Top of Records shown
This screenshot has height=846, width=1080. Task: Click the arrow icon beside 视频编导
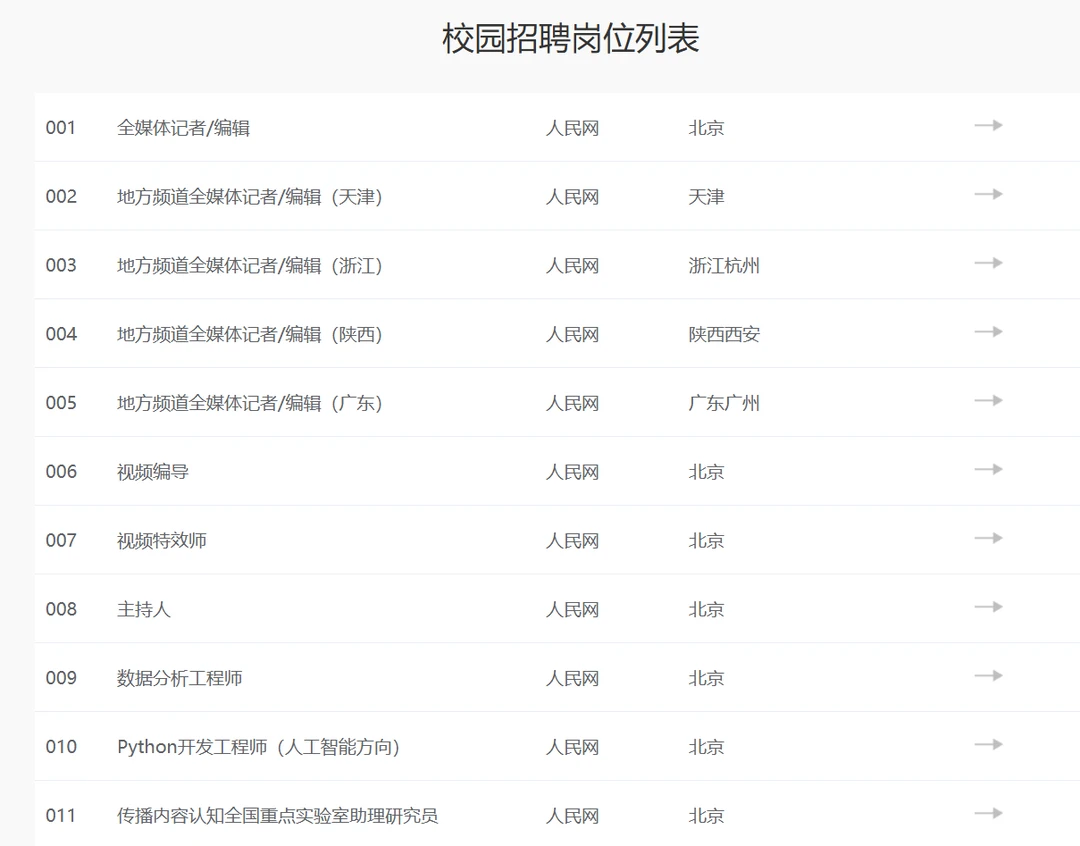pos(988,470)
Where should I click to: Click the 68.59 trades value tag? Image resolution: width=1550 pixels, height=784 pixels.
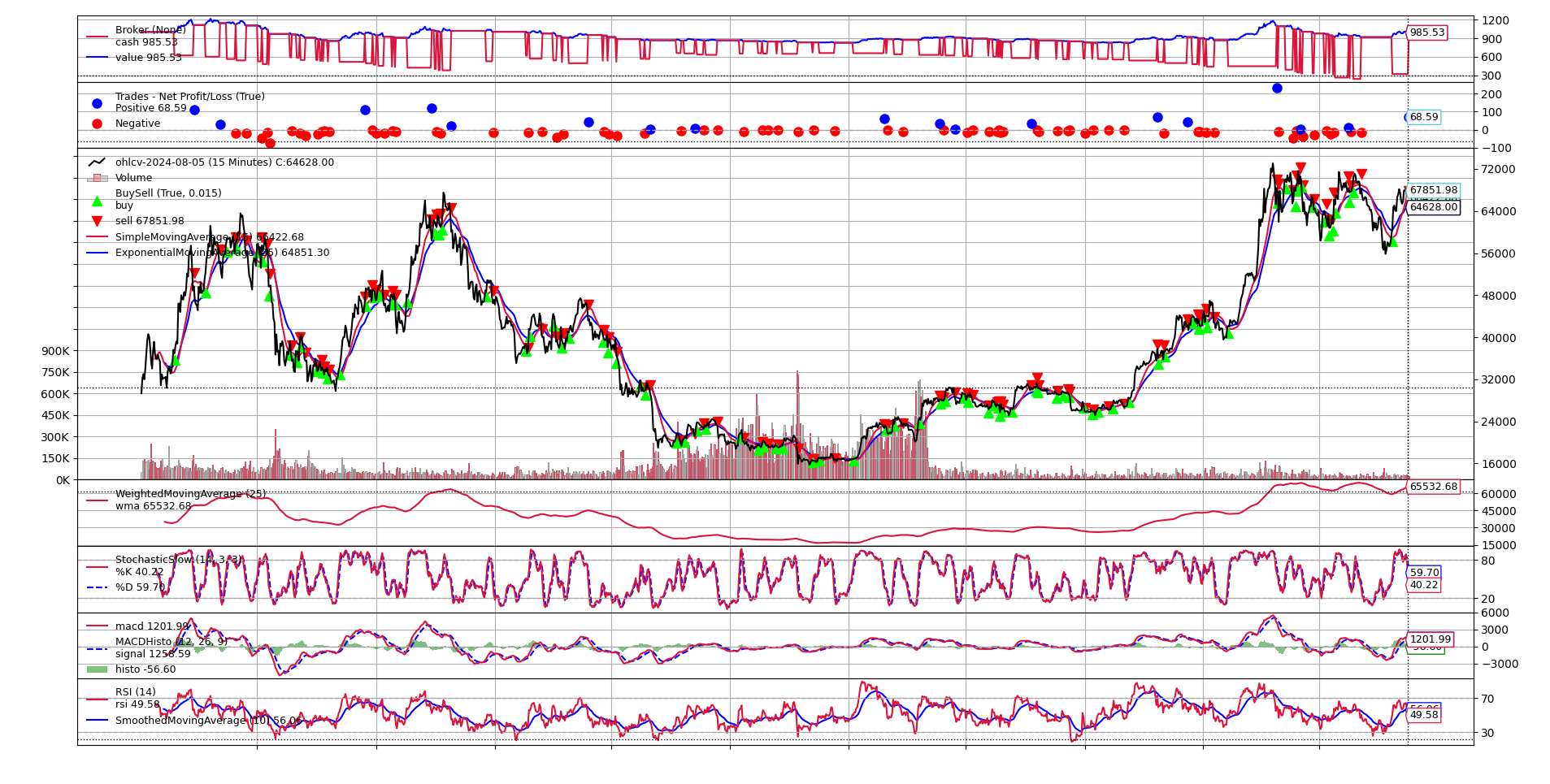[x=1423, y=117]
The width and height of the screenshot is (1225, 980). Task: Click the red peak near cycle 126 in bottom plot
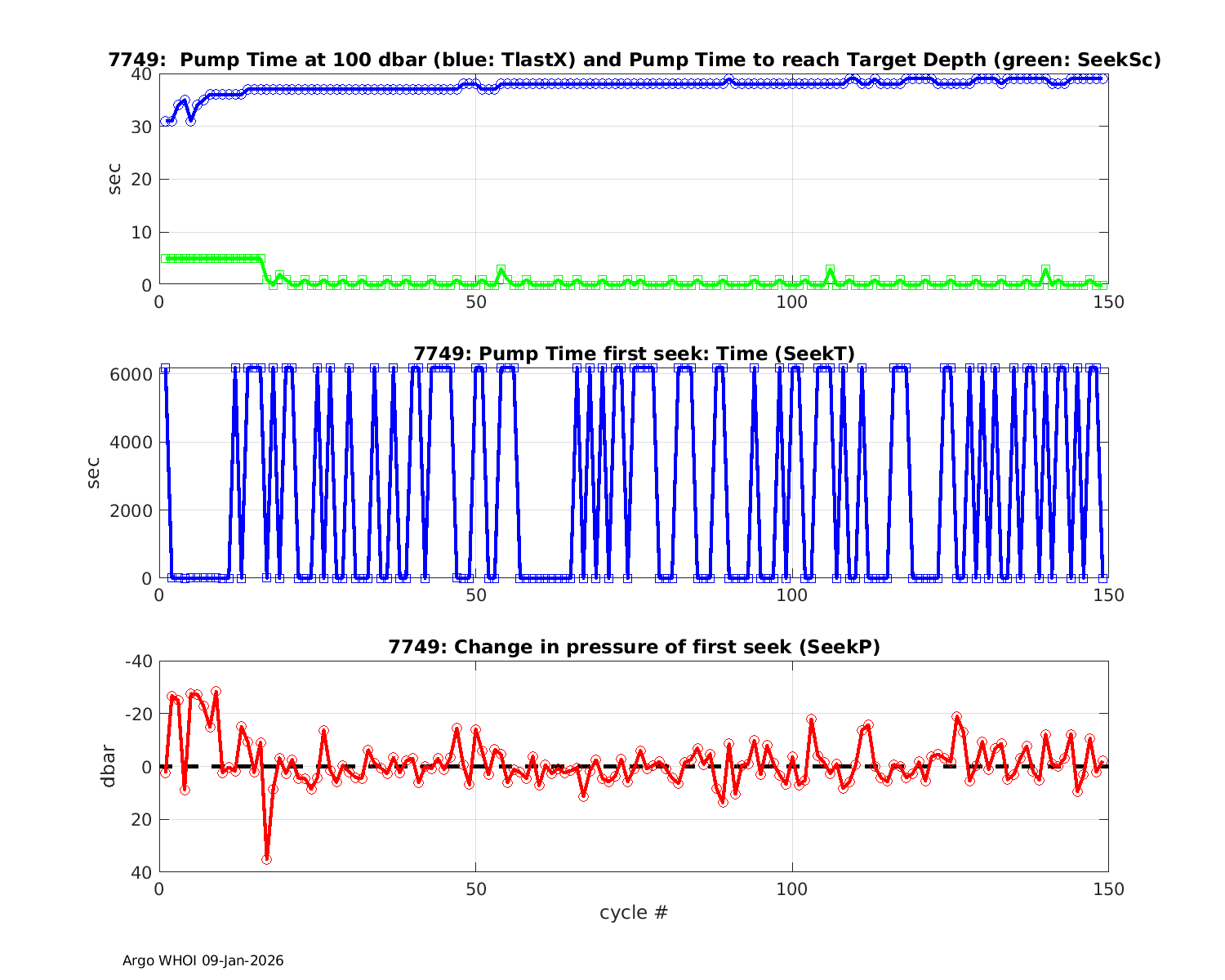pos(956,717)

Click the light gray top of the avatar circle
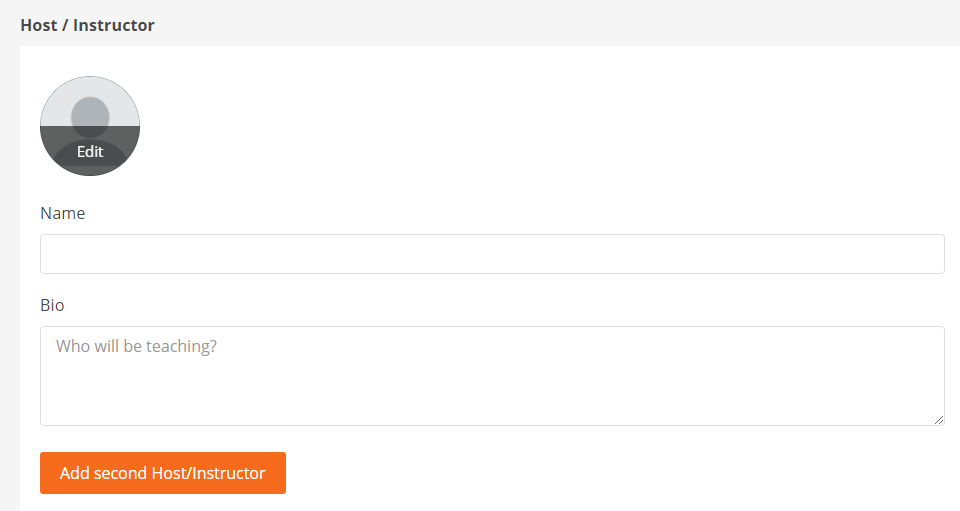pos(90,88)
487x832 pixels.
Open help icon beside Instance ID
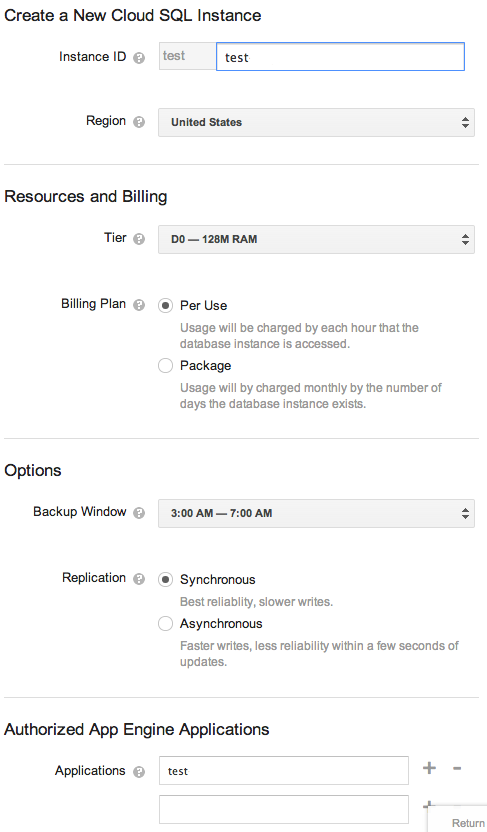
Bottom of Records shown
- Exercise details: Repeat, exactly and in full, all the material above except its pictures.

- Finished exercise:
This screenshot has height=846, width=1080. Task: Click the arrow icon beside 视频编导
pos(988,470)
Where should I click to: Click the 68.59 trades value tag? Image resolution: width=1550 pixels, height=784 pixels.
[x=1423, y=117]
The width and height of the screenshot is (1225, 980). Task: Click the red peak near cycle 126 in bottom plot
pos(956,717)

Click the light gray top of the avatar circle
pos(90,88)
487x832 pixels.
Open help icon beside Instance ID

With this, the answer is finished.